Figure 4. WarA is a functional methyltransferase and binds c-di-GMP.

a, Bacterial two hybrid screen of the interaction between WarA and the glycosyltransferases of the primary CPA biosynthesis cluster WbpX, WbpY and WbpZ. A graphical representation of β-galactosidase activity from E. coli DHM1 cells producing the indicated proteins fused to the adenylate cyclase T25 or T18 subunits. Corresponding spots on LB X-Gal plates are shown. Activity was measured in Miller units. b, DRaCALA analysis of WarA using increasing concentrations of WarA. Competition experiment (Middle Panel) using unlabelled c-di-GMP (100 μM), various other nucleotides (100μM) were used to test specificity of WarA (50 μM) binding (bottom panel). c, A fluorescent-based methyltransferase activity assay was used to determine WarA activity in increasing concentrations of LPS. d, Addition of c-di-GMP (15 μM) to the reaction mix at a range of different WarA concentrations. Representative images/data of at least 3 replicates shown. Standard deviation error bars shown. Significance testing performed by Student’s t test. *, P<0.05; **, P<0.01; ***; P<0.001.

Figure 5. Role of SadC and WarA in infection and immune evasion.

a, Survival analysis of zebrafish 3 days post fertilization (dpf) infected in the hindbrain ventricle with P. aeruginosa at a dose of 5 x 10⁴ CFU. Zebrafish challenged with either mutant displayed a reduced mortality at 12 hpi (12 hpi, ANOVA, *, P<0.05).

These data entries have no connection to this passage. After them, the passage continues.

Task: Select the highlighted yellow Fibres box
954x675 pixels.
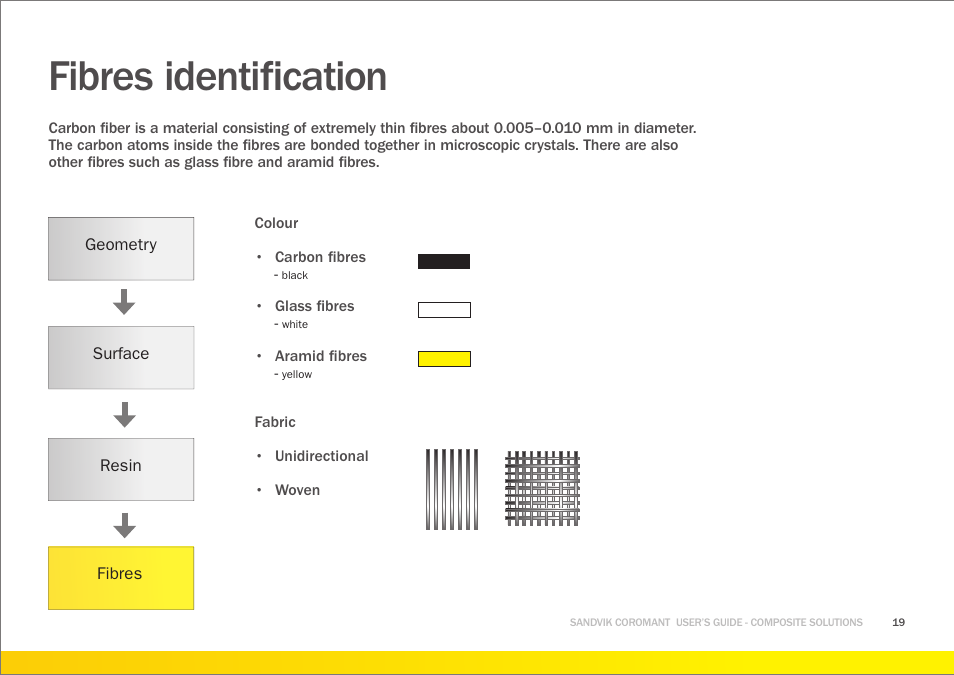Action: (x=121, y=577)
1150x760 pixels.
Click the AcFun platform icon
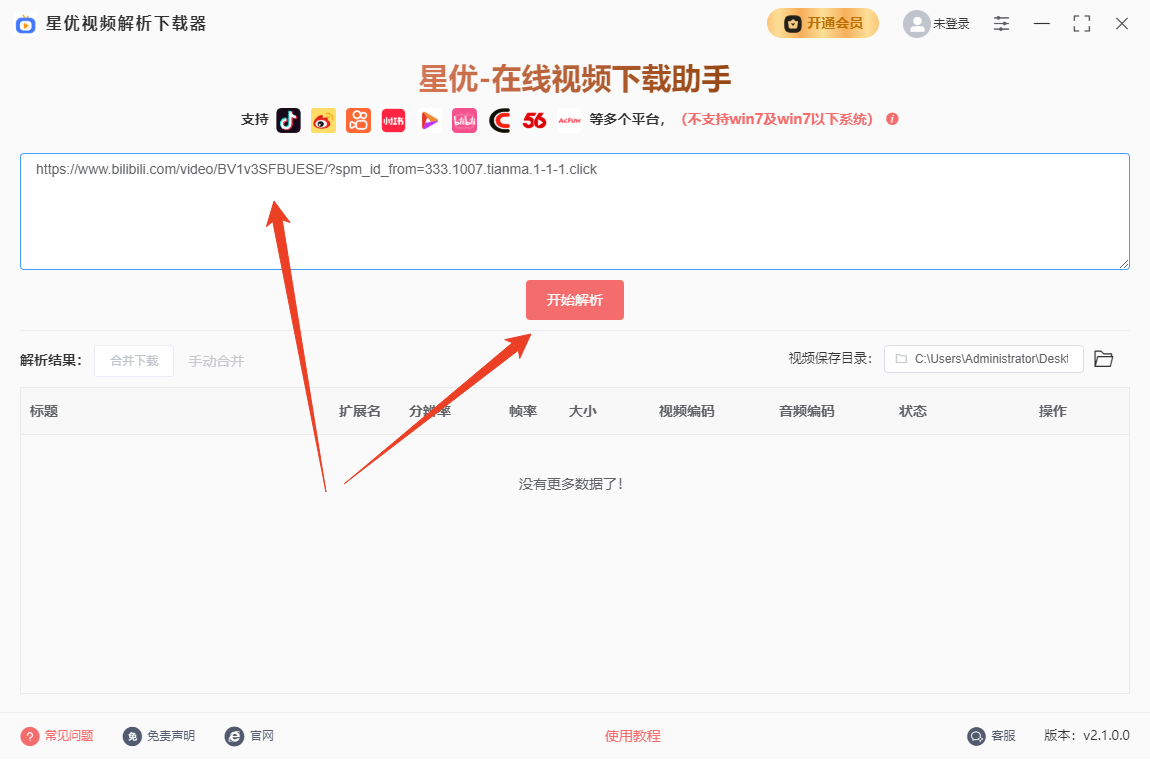[x=569, y=120]
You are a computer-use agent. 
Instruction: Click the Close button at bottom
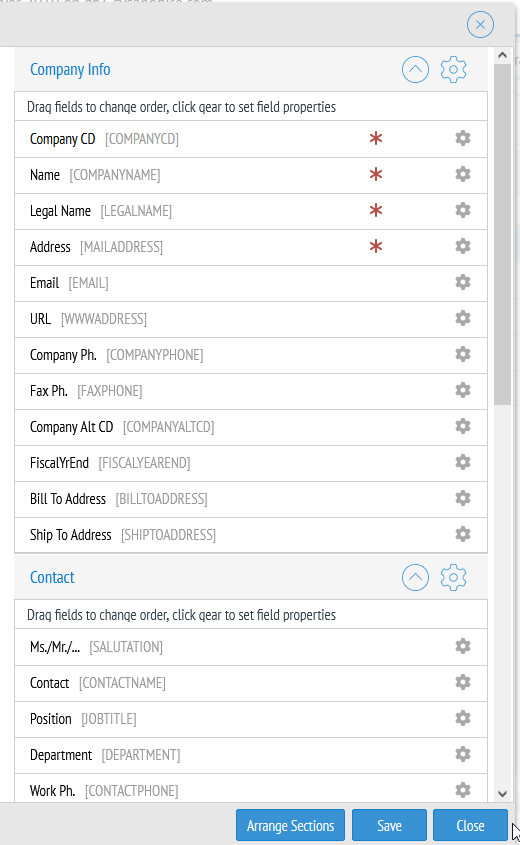point(470,826)
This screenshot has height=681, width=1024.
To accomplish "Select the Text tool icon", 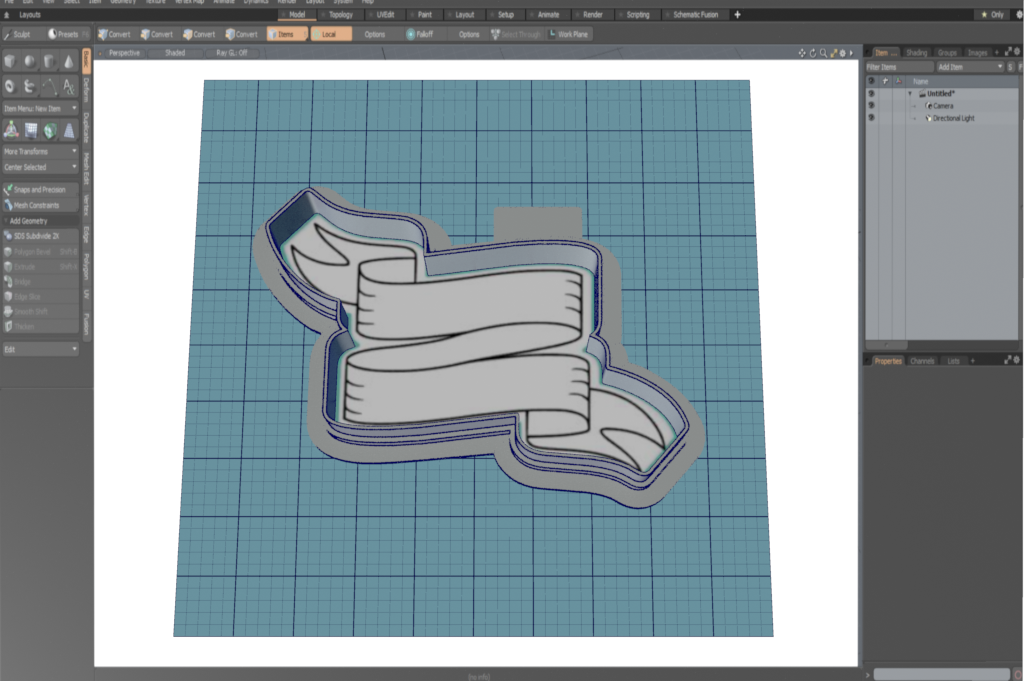I will pyautogui.click(x=68, y=87).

Data is representative of at least 3 independent biological replicates with a minimum of at least 24 fish per replicate. b, Representative images of lyz:dsRed larvae infected in the hindbrain with PAK::gfp, PAKΔsadC::gfp and PAKΔwarA::gfp from panel C. For each treatment, the same larva was imaged at 0, 6 and 12 hpi using a fluorescent stereomicroscope, where neutrophils were quantified at the site of infection (as defined by the white box, enlarged as inset image) (See also Video S1, S2 and S3).c, Neutrophils were counted around the site of infection at 0 and 6 hours hpi for zebrafish larvae infected in the hindbrain ventricle with 5 x 10⁴ CFU of PAK::gfp, PAKΔsadC::gfp and PAKΔsadC::gfp +psadC. Data is from 4 independent biological replicates with 3-6 larvae per strain per replicate. Standard deviation error bars are shown. Significance testing performed by Student’s t test: *, P<0.05; **, P<0.01. d, TNF-α mRNA levels in larvae infected with 5 x 10⁴ CFU for 6h. TNF-α mRNA are relative to the house keeping gene ef1α. Mean ± SEM (horizontal bars) from 3 independent experiments with 5 pooled larvae per strain per experiment. Significance testing performed by Student’s t test: *, P<0.05; **, P<0.01.

Figure 6. Role of WarA in CPA biosynthesis.

SadC recruits WarA to the inner membrane where it interacts with the CPA O antigen machinery by recruiting WbpX to the assembly interface and also by potentiating the methyltransferase activity of WarA. This fine tuning regulation plays a key role in allowing the cell to escape detection by the host innate immune system.